# Text segment start
Beethoven’s 4th Symphony has inspired countless thousands of musicians since it was first performed more than two centuries ago. Yet few, I’m sure, have risked arrest and prison time just to play this magnificent piece of music.
Enter the Ramallah Orchestra, made up largely of Palestinian musicians in their teens and twenties, accompanied by 15 or so visiting teachers and performers from Europe and the U.S. The orchestra is a project of Al Kamandjati, the Ramallah-based music school at the center of my next book. For the Palestinians in the orchestra, Beethoven’s music, inspiring at it is, makes up only part of the story.
The concert venue was in the Old City of Jerusalem, a holy place embedded deep inside the collective dreams and history of the Palestinians, yet denied them by a combination of bureaucracy and concrete. For the Jerusalem concert, some of the musicians had managed to obtain the permits Israel allows for special occasions. But on this hot summer day in Palestine, five members of the orchestra were not so lucky. To play with their orchestra in the Holy City, the musicians would resort to the otherwise unthinkable: climbing over the separation wall.
Their journey had started in the early afternoon, in the lovely stone and copper courtyard of Al Kamandjati’s headquarters in Old Ramallah, where a jasmine vine in bloom crawled up the wall to the rooftop. Three dozen young Palestinian musicians and visiting accompanists carried their timpanis, double basses, cellos and music stands into the luggage hold of the tour bus. They climbed aboard, instrument cases slung over their shoulders, renewing an annual Jerusalem ritual which, for many of these musicians, is reason enough to learn music.
For Palestinians, Jerusalem is becoming an imaginary city. Though barely ten miles separate Ramallah from the walls of the Old City, reaching Jerusalem is increasingly less a physical journey than an exercise of the mind and spirit. The city has been effectively sealed off by massive physical and bureaucratic barriers, while ironically being declared “united” by Israel, the authority in control during this period of the city’s five-thousand-year history. To prove that, Israel’s Minister of Public Security recently shut down a children’s theatre festival and puppet show at the Hakawati, East Jerusalem’s Palestine National Theatre, because the festival had allegedly received funds from the Palestinian Authority. The PA is confined to the West Bank, but its position, backed, in word if not in deed, by the most of the world’s nations, remains that East Jerusalem should be the capital of a sovereign nation called Palestine.
Now the lucky permit holders of the Ramallah Orchestra would be reconnected, if only for a few hours, with their holy city. (Al Quds, the Arabic name for Jerusalem, means “The Holy.”) But the five musicians – one of the orchestra’s four violists, both of its timpani players, one of the double bass players, and a gifted violinist – had been told they would need the magnetic “biometric” cards Israel is implementing for its permit regime. When Al Kamandjati went to apply, director Ramzi Aburedwan told me, “they said, ‘We don’t have the magnetic cards until July 10’” – days after the concert. “It’s fucking crazy,” Ramzi added. In an orchestra of only 37 people, the contributions of these five musicians was vital, Ramzi said; if the Ramallah Five couldn’t participate, he told me, he would cancel the concert.
# Text segment end
# Raw data start
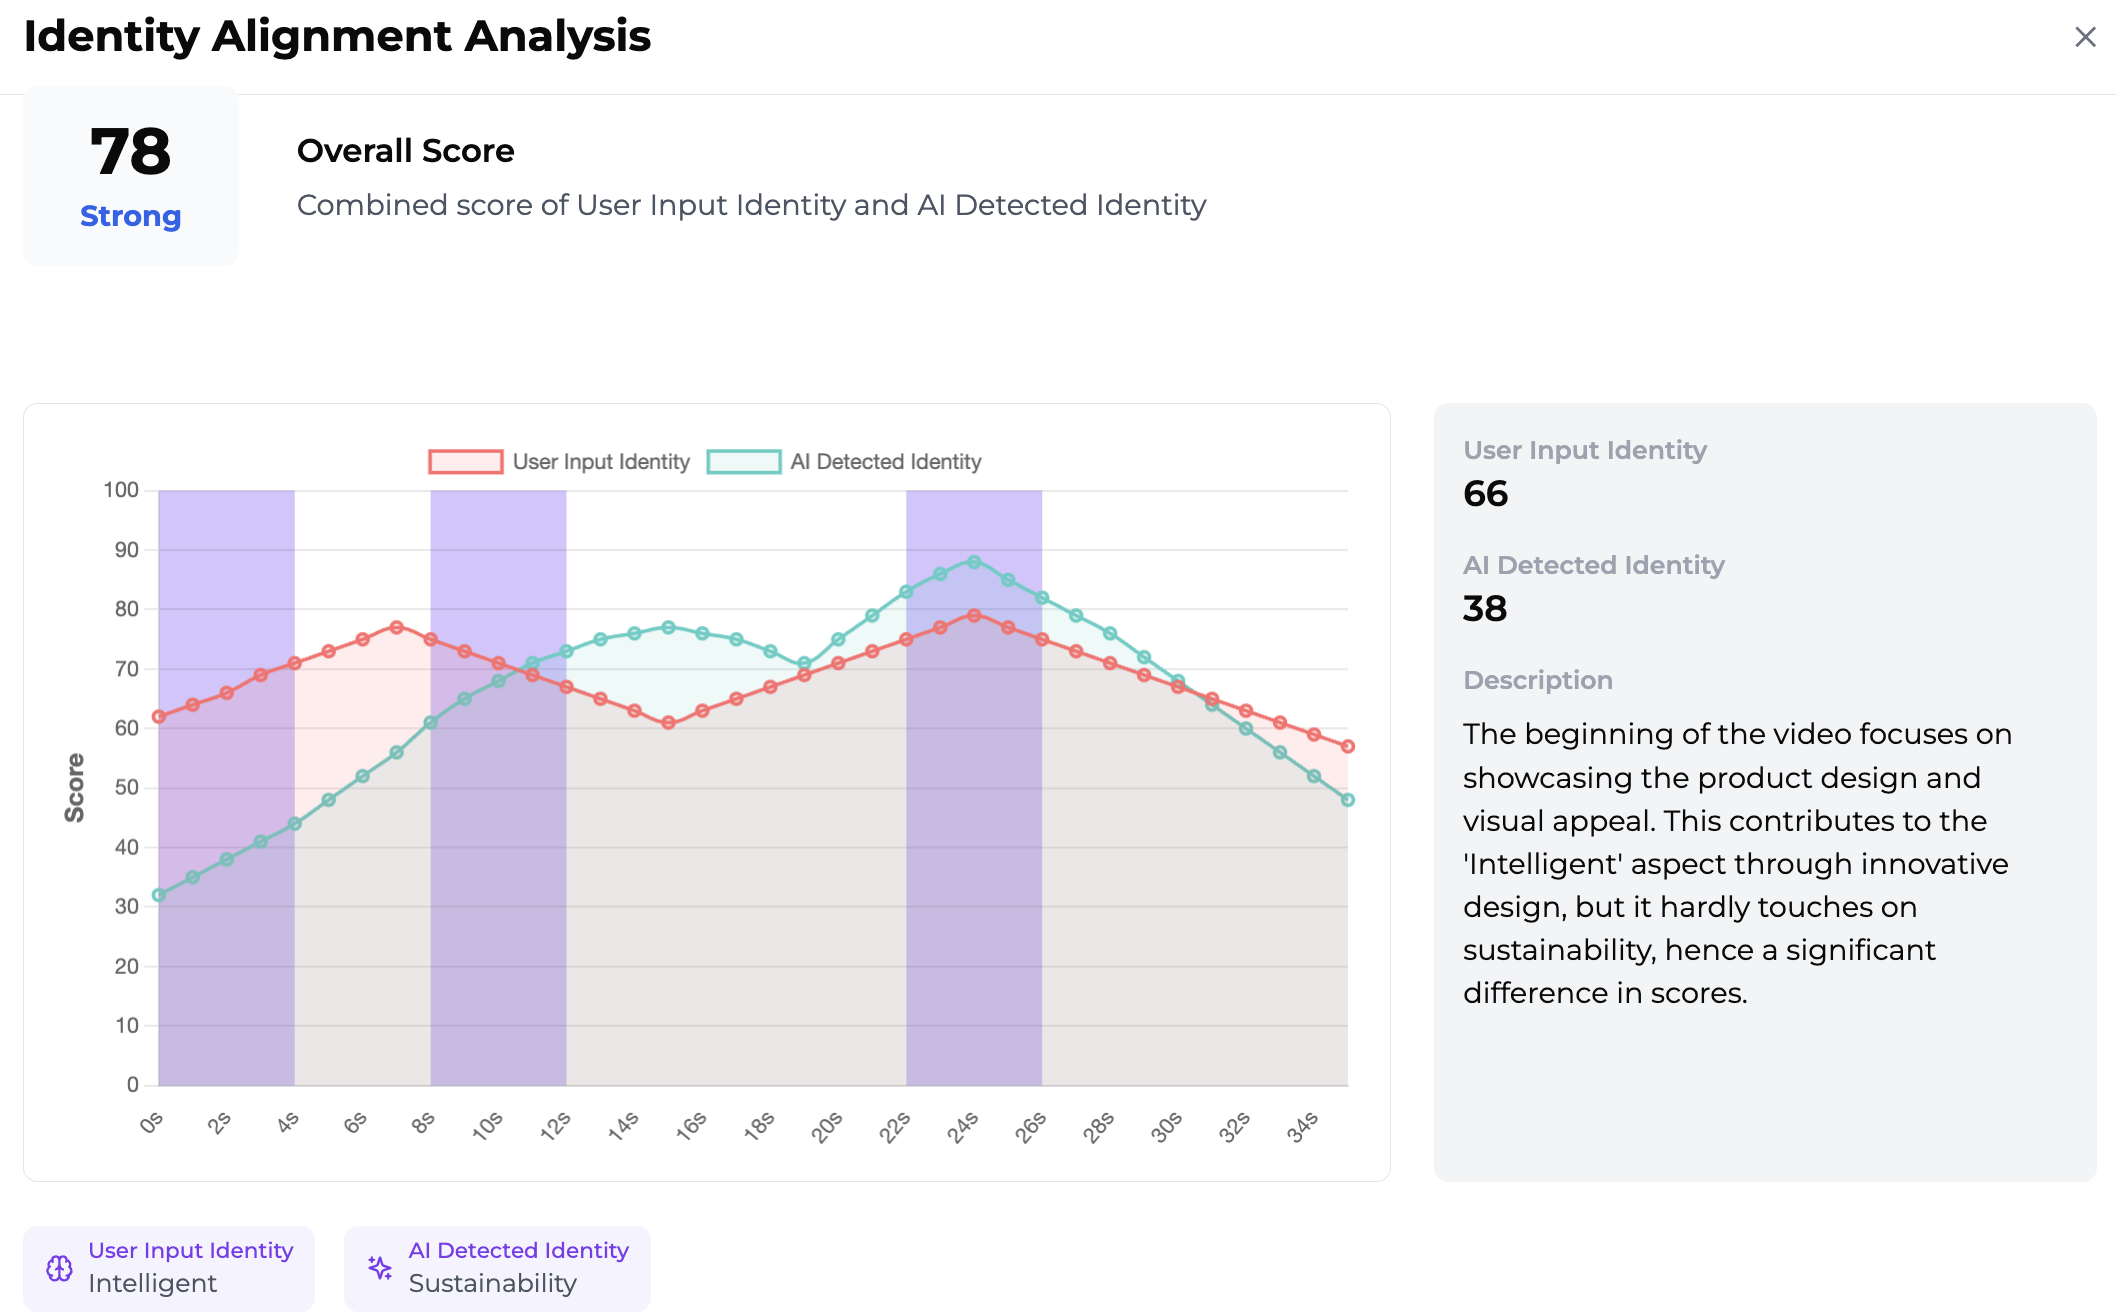Toggle User Input Identity legend swatch
The image size is (2116, 1316).
465,462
# Raw data end
**Tasks to perform**
a: Print everything in the Ramallah Orchestra piece from "Beethoven’s 4th Symphony" down to "of the story.".
b: List the items the musicians carried into the luggage hold of the tour bus, according to the Ramallah Orchestra piece.
The data above are separate material, unrelated to the Ramallah Orchestra piece.

**The replies**
a:
Beethoven’s 4th Symphony has inspired countless thousands of musicians since it was first performed more than two centuries ago. Yet few, I’m sure, have risked arrest and prison time just to play this magnificent piece of music.
Enter the Ramallah Orchestra, made up largely of Palestinian musicians in their teens and twenties, accompanied by 15 or so visiting teachers and performers from Europe and the U.S. The orchestra is a project of Al Kamandjati, the Ramallah-based music school at the center of my next book. For the Palestinians in the orchestra, Beethoven’s music, inspiring at it is, makes up only part of the story.

b: timpanis, double basses, cellos, music stands